Directions
Copy each line of the records that holds the string "will".

### Data excerpts ###

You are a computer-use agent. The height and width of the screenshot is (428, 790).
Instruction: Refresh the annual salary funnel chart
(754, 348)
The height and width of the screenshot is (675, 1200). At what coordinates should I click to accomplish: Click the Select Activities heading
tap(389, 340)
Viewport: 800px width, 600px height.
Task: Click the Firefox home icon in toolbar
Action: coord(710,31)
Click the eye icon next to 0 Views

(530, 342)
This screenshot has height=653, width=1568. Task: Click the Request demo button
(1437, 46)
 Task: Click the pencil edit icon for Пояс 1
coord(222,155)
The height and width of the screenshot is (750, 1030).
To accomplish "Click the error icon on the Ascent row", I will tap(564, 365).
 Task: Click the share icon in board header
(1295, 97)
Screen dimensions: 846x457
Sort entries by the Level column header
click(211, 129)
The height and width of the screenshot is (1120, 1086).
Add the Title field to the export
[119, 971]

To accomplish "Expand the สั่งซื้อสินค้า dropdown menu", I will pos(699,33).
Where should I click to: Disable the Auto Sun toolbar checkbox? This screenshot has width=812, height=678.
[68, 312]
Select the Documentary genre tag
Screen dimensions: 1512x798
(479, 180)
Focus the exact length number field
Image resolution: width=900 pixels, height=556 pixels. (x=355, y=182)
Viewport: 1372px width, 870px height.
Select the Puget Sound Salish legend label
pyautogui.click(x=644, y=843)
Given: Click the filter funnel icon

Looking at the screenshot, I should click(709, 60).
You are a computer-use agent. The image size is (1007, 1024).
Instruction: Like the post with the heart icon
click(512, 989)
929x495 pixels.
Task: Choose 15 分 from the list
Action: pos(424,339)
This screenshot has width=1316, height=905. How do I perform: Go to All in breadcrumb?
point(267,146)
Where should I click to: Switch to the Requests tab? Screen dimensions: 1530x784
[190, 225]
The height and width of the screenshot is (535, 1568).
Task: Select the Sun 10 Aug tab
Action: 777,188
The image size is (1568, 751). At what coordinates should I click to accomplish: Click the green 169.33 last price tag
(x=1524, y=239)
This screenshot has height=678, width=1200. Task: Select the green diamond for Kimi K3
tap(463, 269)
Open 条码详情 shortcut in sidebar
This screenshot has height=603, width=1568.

###

Answer area
To accomplish "Click the error icon on the Ascent row", I will tap(564, 365).
To accomplish "Expand the สั่งซื้อสินค้า dropdown menu", I will pos(699,33).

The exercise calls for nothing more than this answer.